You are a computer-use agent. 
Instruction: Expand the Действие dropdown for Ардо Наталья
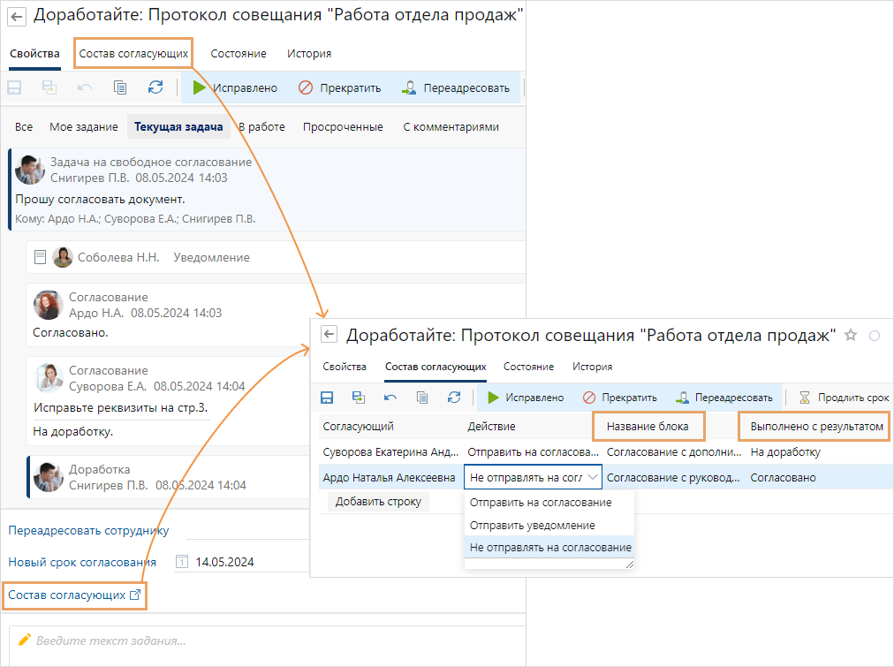(592, 477)
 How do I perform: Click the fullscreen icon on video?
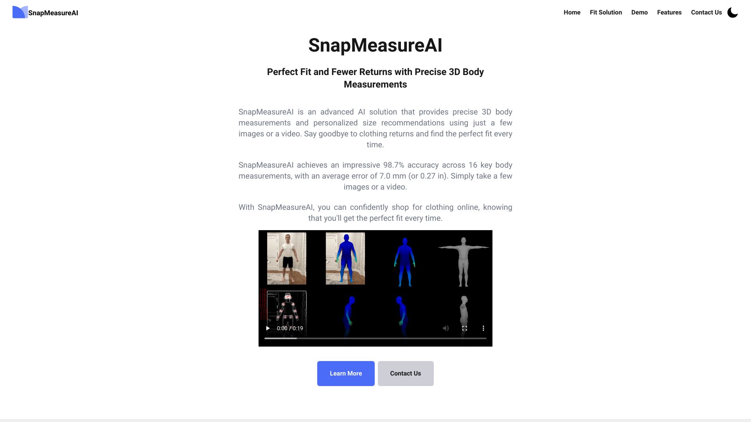[x=465, y=328]
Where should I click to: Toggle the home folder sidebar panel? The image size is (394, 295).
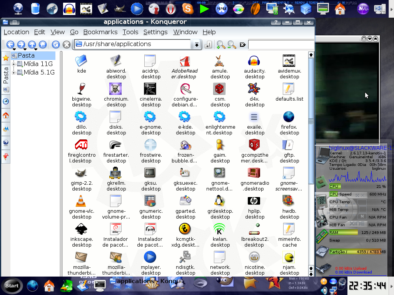(6, 115)
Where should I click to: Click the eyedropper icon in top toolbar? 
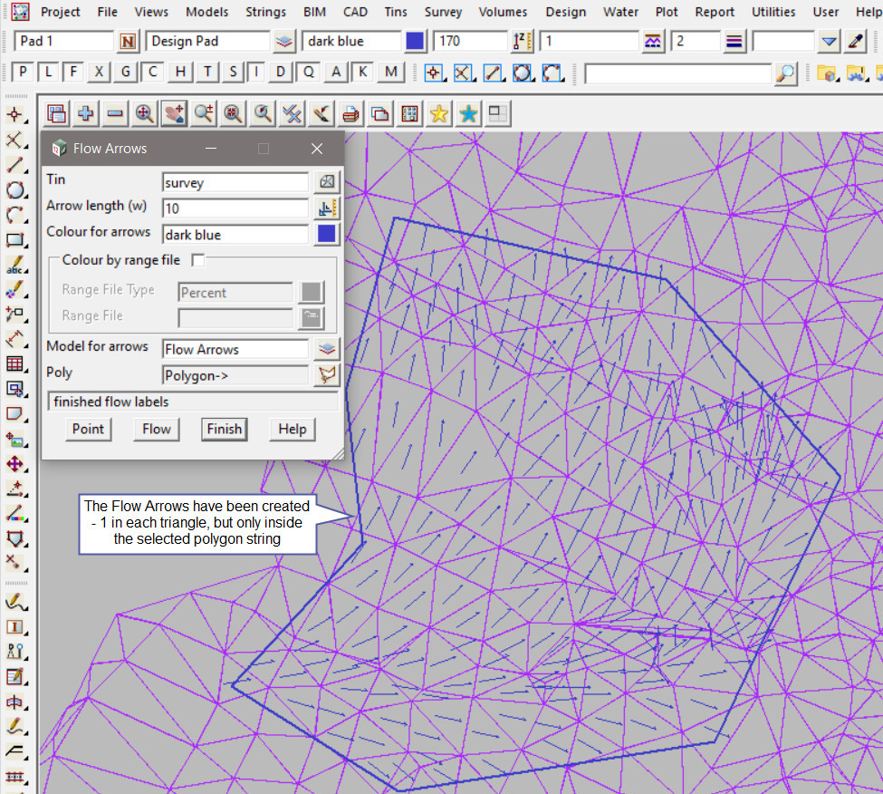(x=855, y=42)
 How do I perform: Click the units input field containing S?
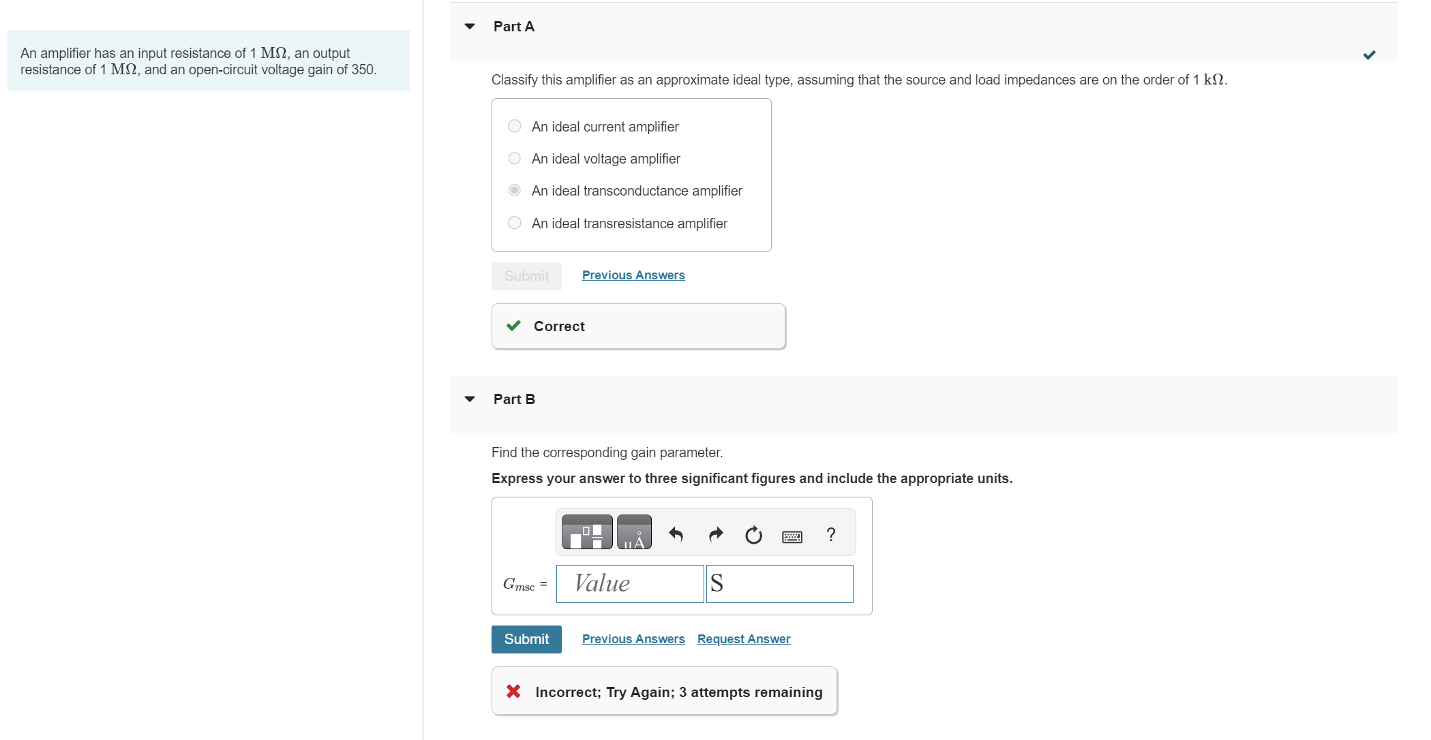tap(779, 584)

ASSIGNMENT
Take the line containing "Where should I click to: Click" as the first line and the last line of the data above as the final one, and output exactly the lines between them, inclusive, with no pictures.

COMPLETED TASK
Where should I click to: Click the eyedropper icon in top toolbar? 
(x=855, y=42)
 How do I perform: Click the units input field containing S?
tap(779, 584)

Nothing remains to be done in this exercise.